TWIN BRIDGES — Bryce Nye is a third-generation athlete in the Twin Bridges community. Both his father and grandfather played for the Falcons, and his dad even played briefly at Carroll College.
Now, Bryce is the latest in the Nye family to excel on the hardwood.
“I think people in the community follow people they recognize, the last names,” Twin Bridges assistant coach Andy Nye said of his son Bryce. “So it’s been fun for them to see Bryce and his grandparents and talk about the game and during the week and how the games went through the weekend, so those are important times, especially for communities that are smaller like this. It means a lot.”
“It’s kind of hard because the whole community comes and watches us and they’re all expecting me to do well, because my father did, he played at Carroll, and my Grandpa played well. It’s just hard. But once you get going, it gets easier and easier as it goes on,” Bryce said.
But Nye isn’t the only Falcons player with family history between the lines. Teammates Charlie and Daniel Kruer have quite the lineage themselves. Their father, Curtis, who grew up in Florida, played on the 1969-70 NCAA runner-up Jacksonville University team that defeated the likes of Iowa, St. Bonaventure and blue-blood Kentucky on its way to the title game.
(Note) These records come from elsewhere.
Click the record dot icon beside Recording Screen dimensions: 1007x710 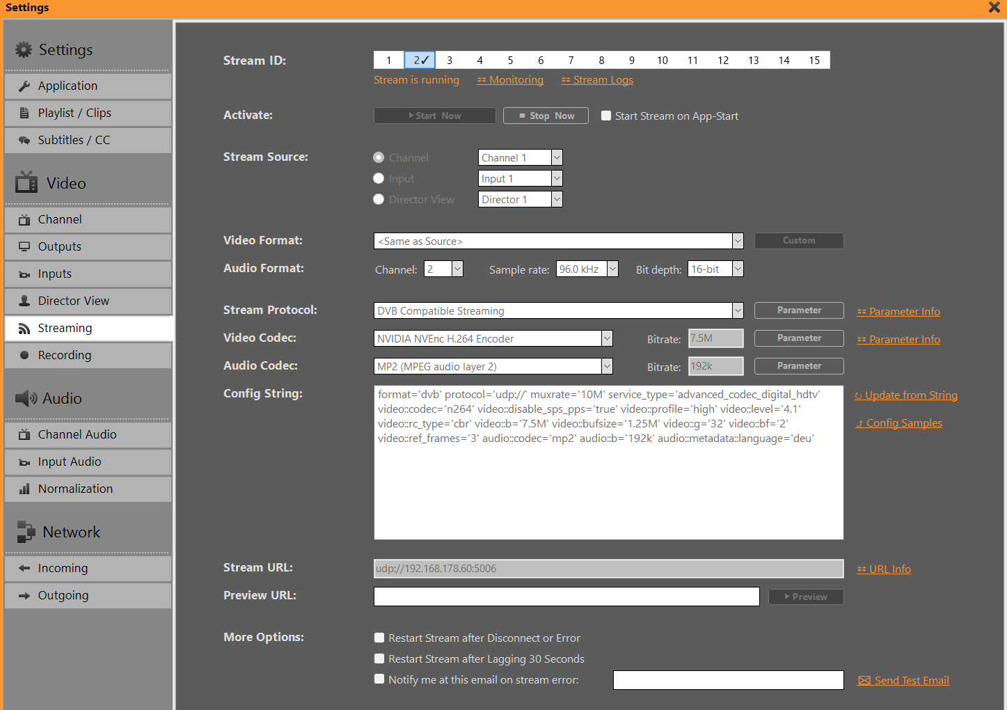click(x=24, y=356)

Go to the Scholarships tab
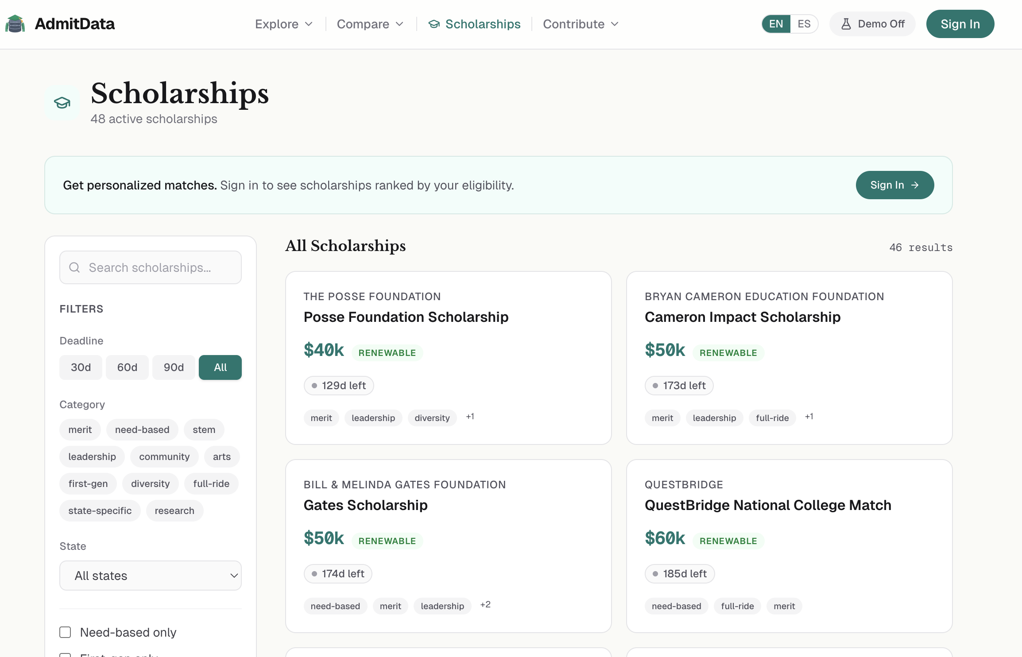coord(483,24)
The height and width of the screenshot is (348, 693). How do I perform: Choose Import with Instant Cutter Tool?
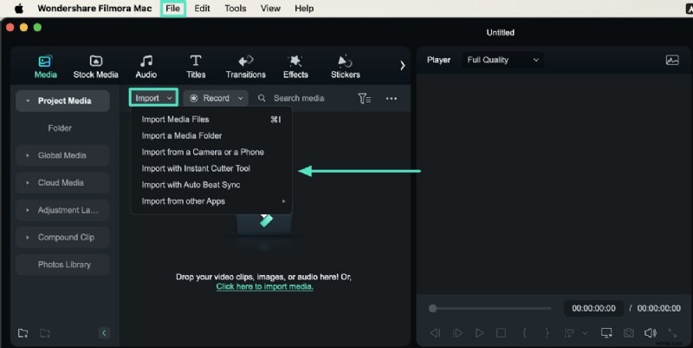[x=196, y=168]
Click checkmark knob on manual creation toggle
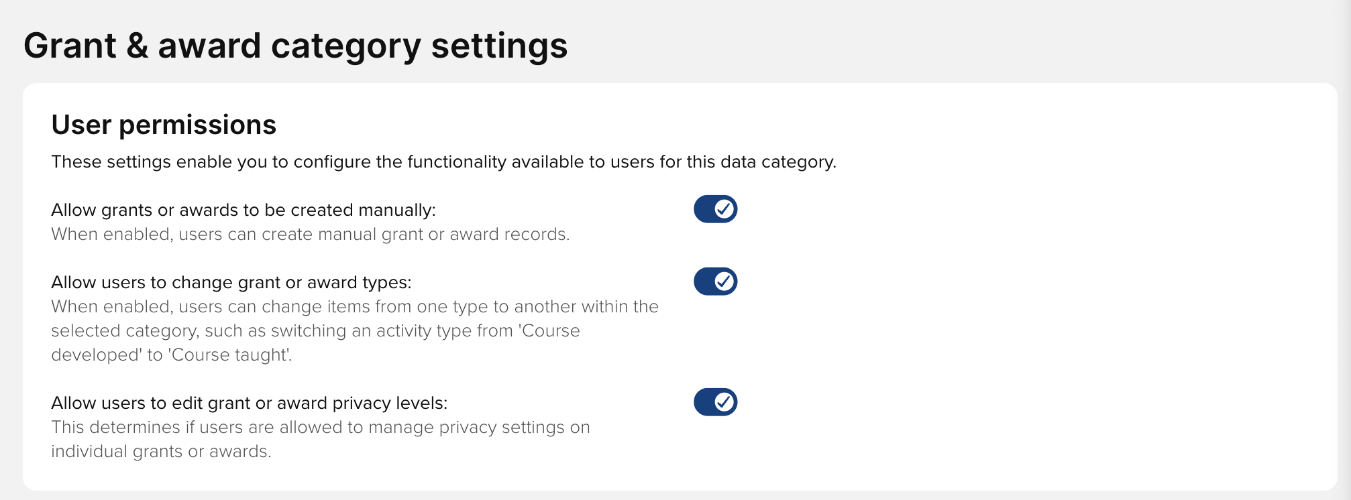Viewport: 1351px width, 500px height. pyautogui.click(x=724, y=209)
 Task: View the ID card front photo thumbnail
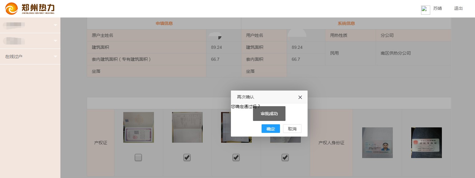point(377,143)
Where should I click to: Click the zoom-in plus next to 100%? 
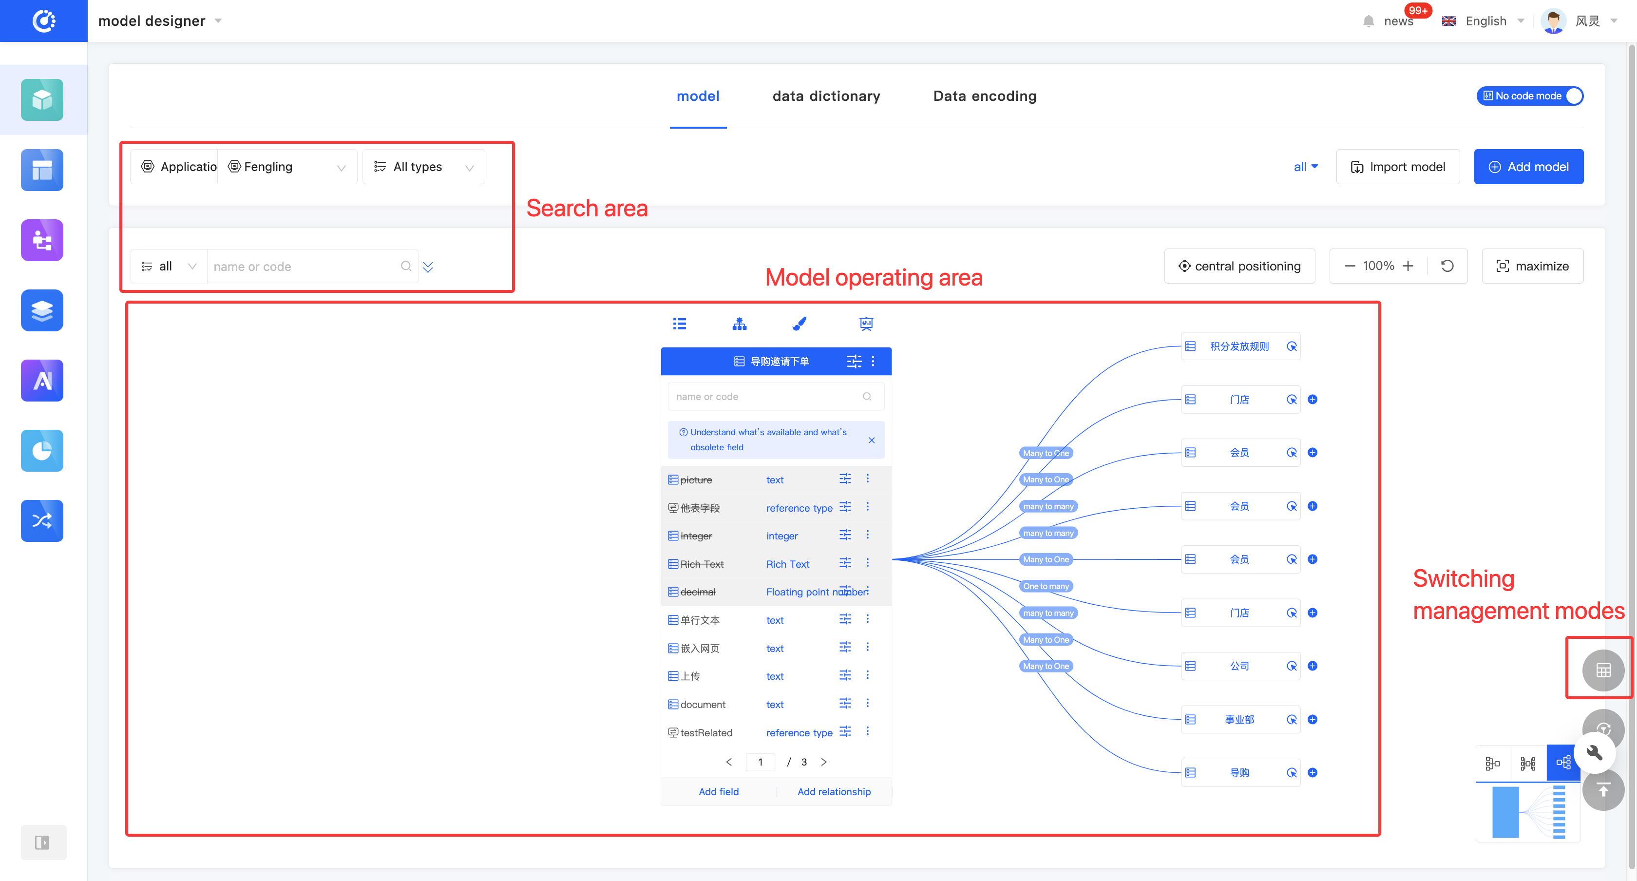[1408, 266]
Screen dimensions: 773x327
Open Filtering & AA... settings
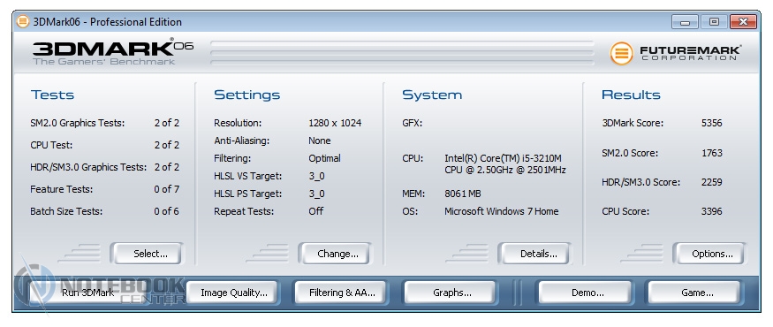pyautogui.click(x=342, y=293)
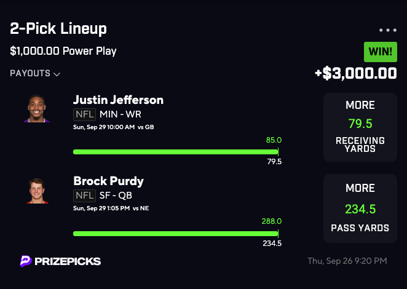Screen dimensions: 407x289
Task: Select the MORE 79.5 Receiving Yards card
Action: tap(360, 127)
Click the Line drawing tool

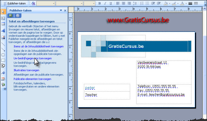[x=3, y=44]
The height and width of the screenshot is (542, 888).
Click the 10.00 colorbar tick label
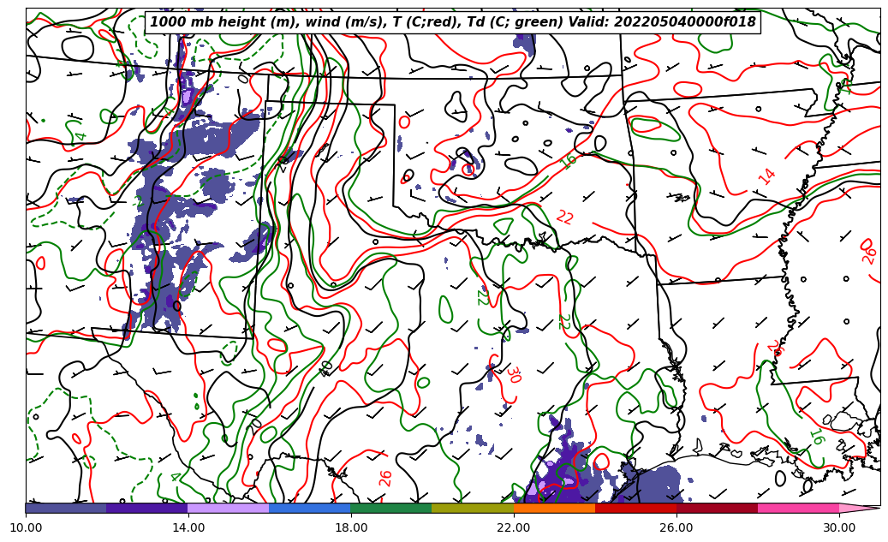pyautogui.click(x=26, y=527)
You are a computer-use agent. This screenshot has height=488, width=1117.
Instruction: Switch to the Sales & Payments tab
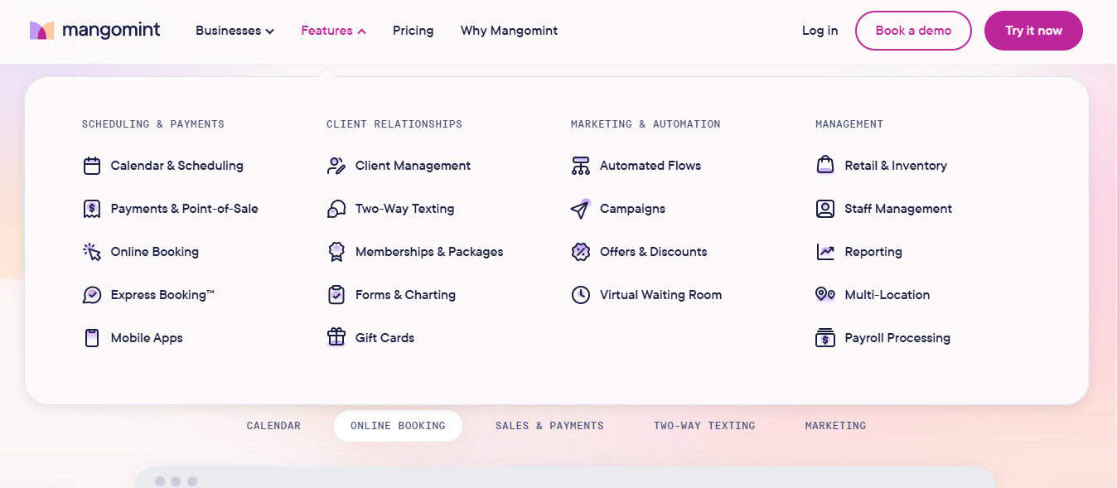(x=549, y=426)
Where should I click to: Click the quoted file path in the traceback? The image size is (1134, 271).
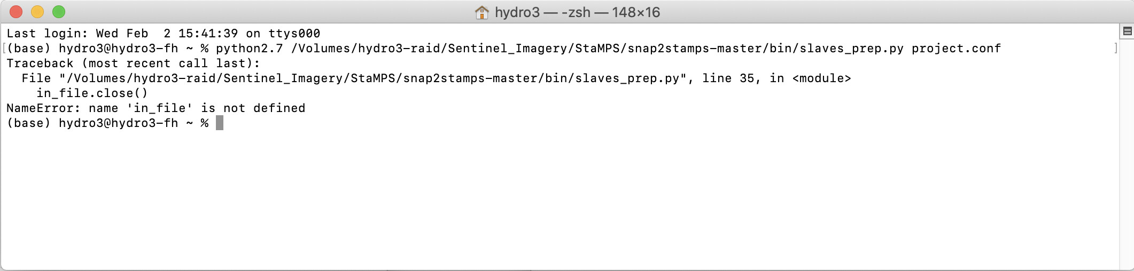tap(372, 78)
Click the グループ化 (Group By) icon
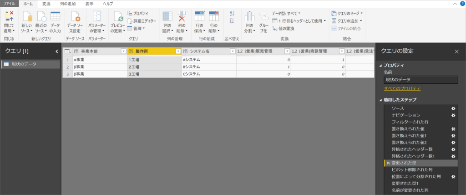The width and height of the screenshot is (466, 195). click(x=263, y=17)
The Dolphins featured Artis Gilmore, who averaged 26.5 points and 22.2 rebounds per game that season and would spend 17 seasons between the ABA and NBA.
“We were well-known for being a Cinderella team,” Curtis said of his Dolphins team. “Talent-wise, we belonged with the big boys. But Jacksonville University that year had an enrollment of 2,500 students. We’re by far the smallest college to ever play in that game for the national championship.”
Curtis has spent the better part of the past 50 years involved in basketball in one way or another, and Charlie and Daniel haven’t been shy to pick his brain.
“Just hard work mainly. You’ve got to know what works best for you and stick to it,” Charlie said. “Mid-range jumpers were huge back then. Finishing high, just a bunch of stuff that worked back then, and it works pretty good now.”
“He comes and watches every game, no matter where we are,” Daniel added. “He always has something to say and we always take it to heart, we always know what to do. We try to go back and forth with him. Most of the time he knows what’s best, so we always try to listen to him.”
For Curtis and Andy, watching their kids grow together on the court has been a joy. After leaving their own mark on basketball in their respective communities, they’ve had a first-hand look at the impact Bryce and the Kruer brothers have made.
“It’s hard to compare players, but definitely he’s at the top of his game that we’ve seen in Twin Bridges High School, and that’s a great moment for me to see him and it’s exciting to watch,” Andy said.
Twin Bridges (18-0 overall, 12-0 conference) faces Sheridan (1-17, 1-11) in the first round of the District 12C tournament on Thursday.